In my earlier post, I defined the steps for setting up a PXE boot environment.

However, you might run into configuration problems and booting an actual machine is time-consuming for testing. My situation, for example, was that I could not get the Raspberry serving the PXE-protocol to respond to legitimate requests. I needed a better environment to debug the problem than booting my desktop for every iteration.

And here steps in QEMU. It’s a fine piece of computer science originally by Fabrice Bellard, enabling super-fast virtualization of machines.
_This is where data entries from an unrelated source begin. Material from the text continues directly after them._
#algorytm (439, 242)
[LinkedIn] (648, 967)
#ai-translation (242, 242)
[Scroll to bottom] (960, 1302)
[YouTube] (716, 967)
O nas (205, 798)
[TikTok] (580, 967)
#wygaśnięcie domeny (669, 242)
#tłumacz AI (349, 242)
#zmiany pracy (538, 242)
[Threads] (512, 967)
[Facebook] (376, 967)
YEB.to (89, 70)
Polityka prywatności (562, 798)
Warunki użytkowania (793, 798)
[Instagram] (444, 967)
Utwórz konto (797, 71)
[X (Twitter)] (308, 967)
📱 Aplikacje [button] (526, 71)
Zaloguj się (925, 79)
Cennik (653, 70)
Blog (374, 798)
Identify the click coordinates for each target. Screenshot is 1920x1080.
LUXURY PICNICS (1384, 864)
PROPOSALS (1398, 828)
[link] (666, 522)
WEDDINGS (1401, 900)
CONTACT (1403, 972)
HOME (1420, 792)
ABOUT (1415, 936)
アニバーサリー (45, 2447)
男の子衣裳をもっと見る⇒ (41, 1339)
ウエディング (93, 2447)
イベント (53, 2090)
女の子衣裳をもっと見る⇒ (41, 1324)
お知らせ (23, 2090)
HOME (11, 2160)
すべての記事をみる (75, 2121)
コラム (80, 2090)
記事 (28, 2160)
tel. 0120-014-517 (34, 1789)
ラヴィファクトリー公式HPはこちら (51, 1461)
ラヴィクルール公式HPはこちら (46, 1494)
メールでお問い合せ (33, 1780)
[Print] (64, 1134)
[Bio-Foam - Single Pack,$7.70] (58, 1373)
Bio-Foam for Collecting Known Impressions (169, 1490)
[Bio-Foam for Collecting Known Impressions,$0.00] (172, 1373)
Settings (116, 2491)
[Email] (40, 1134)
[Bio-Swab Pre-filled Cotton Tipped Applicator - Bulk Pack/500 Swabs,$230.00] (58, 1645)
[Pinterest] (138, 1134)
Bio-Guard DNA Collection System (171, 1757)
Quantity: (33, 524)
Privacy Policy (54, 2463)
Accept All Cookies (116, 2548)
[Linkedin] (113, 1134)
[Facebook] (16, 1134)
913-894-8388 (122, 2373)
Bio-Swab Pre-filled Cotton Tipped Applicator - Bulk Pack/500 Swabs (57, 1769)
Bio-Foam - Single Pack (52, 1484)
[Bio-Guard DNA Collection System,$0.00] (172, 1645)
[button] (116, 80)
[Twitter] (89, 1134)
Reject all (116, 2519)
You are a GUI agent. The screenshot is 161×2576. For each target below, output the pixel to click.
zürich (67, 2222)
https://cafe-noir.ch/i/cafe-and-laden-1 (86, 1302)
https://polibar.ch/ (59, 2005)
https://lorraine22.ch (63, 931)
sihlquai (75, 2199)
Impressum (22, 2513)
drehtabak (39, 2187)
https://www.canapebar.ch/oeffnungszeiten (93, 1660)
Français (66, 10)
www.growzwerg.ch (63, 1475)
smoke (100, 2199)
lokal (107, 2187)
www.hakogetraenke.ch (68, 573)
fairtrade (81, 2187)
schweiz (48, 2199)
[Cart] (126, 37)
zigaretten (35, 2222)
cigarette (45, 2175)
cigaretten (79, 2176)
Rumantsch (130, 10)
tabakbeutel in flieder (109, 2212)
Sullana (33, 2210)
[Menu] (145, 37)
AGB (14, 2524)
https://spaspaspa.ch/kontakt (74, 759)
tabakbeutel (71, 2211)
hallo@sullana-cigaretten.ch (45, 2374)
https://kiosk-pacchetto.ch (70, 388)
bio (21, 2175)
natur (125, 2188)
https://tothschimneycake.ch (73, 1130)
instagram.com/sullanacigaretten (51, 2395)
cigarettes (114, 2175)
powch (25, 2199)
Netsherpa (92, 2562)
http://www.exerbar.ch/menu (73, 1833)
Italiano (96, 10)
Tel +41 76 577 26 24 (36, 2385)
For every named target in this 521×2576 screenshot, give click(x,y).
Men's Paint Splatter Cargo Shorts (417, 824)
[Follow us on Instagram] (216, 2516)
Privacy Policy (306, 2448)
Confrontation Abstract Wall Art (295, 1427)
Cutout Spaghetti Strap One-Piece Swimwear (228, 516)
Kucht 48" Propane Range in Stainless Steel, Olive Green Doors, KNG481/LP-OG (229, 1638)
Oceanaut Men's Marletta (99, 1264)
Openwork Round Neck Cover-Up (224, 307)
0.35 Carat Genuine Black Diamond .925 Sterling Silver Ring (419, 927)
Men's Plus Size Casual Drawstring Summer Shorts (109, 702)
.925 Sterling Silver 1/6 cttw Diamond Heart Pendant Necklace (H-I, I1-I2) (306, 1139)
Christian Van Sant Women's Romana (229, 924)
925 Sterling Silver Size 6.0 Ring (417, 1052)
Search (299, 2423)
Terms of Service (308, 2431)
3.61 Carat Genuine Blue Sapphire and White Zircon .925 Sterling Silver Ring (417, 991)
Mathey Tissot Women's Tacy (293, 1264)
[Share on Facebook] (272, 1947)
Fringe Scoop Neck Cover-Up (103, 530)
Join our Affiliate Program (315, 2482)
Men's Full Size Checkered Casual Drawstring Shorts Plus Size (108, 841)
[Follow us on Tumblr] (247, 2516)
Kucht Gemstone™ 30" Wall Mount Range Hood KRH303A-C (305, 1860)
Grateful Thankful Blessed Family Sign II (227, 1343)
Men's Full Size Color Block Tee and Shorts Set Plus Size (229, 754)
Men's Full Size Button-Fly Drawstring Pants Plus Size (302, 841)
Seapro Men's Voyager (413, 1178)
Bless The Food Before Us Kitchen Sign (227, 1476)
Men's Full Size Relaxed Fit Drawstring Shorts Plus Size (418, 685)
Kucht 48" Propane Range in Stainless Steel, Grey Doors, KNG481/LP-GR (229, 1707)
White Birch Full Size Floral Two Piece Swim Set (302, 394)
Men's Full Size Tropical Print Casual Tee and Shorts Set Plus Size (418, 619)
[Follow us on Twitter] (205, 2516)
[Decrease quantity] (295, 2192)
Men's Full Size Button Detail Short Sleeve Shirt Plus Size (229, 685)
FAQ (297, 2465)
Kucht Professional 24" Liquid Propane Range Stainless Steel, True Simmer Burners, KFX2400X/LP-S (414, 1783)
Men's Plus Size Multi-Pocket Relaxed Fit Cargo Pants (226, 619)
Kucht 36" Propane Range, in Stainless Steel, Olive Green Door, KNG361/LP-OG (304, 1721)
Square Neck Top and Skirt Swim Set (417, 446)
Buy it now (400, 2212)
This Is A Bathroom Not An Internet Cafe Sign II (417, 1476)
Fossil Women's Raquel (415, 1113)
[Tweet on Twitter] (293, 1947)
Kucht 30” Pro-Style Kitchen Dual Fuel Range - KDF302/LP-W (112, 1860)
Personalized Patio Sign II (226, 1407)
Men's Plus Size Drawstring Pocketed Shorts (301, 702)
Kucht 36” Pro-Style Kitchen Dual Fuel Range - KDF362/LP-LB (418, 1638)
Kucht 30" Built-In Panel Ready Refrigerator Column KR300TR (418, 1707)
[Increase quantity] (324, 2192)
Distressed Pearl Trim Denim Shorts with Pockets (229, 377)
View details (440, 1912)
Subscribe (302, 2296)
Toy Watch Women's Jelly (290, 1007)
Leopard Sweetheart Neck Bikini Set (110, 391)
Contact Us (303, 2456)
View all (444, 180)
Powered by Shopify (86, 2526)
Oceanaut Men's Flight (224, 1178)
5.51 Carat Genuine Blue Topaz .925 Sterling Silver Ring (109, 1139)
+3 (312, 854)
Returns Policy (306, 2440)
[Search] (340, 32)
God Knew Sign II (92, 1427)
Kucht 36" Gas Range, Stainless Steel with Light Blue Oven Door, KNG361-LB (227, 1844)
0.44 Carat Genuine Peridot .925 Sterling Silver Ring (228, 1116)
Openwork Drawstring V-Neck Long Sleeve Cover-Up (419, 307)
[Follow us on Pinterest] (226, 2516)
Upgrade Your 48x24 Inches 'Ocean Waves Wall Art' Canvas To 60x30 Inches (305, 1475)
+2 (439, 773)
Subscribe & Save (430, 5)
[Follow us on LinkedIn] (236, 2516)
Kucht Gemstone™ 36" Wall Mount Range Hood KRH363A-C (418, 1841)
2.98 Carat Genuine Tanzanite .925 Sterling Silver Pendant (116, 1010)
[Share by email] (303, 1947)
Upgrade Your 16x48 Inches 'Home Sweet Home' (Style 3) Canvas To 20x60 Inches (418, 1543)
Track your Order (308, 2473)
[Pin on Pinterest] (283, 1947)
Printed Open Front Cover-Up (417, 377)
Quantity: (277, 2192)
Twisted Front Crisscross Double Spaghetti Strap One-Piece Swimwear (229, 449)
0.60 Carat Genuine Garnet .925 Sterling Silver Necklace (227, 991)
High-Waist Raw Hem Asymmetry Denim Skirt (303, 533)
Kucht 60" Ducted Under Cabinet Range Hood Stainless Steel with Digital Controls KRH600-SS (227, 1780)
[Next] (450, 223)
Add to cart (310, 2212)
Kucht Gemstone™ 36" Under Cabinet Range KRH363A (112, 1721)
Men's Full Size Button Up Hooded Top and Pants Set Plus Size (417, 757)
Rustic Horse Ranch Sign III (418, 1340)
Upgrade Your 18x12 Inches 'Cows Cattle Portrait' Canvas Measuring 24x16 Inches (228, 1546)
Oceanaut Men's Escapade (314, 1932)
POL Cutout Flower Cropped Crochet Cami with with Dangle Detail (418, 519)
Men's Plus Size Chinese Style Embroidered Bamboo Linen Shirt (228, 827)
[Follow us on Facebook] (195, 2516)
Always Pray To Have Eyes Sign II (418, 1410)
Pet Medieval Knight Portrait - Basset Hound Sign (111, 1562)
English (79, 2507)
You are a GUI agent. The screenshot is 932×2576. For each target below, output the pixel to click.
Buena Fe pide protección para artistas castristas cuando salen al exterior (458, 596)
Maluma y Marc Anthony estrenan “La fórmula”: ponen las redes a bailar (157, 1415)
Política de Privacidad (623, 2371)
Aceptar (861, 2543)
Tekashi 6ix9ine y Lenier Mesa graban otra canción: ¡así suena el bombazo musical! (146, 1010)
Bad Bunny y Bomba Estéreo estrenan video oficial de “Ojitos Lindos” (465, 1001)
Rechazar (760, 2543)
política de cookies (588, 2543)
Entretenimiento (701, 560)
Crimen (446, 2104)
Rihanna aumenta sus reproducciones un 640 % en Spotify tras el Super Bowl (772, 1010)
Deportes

The steps I did to procure a PXE-debugging environment in Arch Linux:

Install qemu, brctl:

$ pacman -S qemu
$ pacman -S brctl

Create a test QEMU image:

$ qemu-img create -f vmdk testpxe.vmdk 10  

Configure bridged networking, to be used for the VM:

$ ip tuntap add dev virttap mode tap user $USER
$ brctl addbr virtbr
$ brctl addif virtbr enp2s0 # your LAN interface
$ brctl addif virtbr virttap
$ ip link set virtbr up
$ ip link set enp2s0 up
$ ip link set virttap up

Finally, launch the PXE-booting VM:

$ /usr/bin/qemu-system-x86_64 -m 1024 -hda testpxe.vmdk \
                              -boot n \
                              -option-rom /usr/share/qemu/pxe-rtl8139.rom \
                              -net nic \
                              -net tap,ifname=virttap,script=no,downscript=no

It should automatically try to boot over LAN (-boot n).

By the way, my original problem was that my Raspberry’s firewall did not accept UDP packets. D’oh!

iptables -I INPUT -i $IFACE -p udp --dport 67:68 --sport 67:68 -j ACCEPT

Enables DHCP and the PXE-boot requests were allowed through.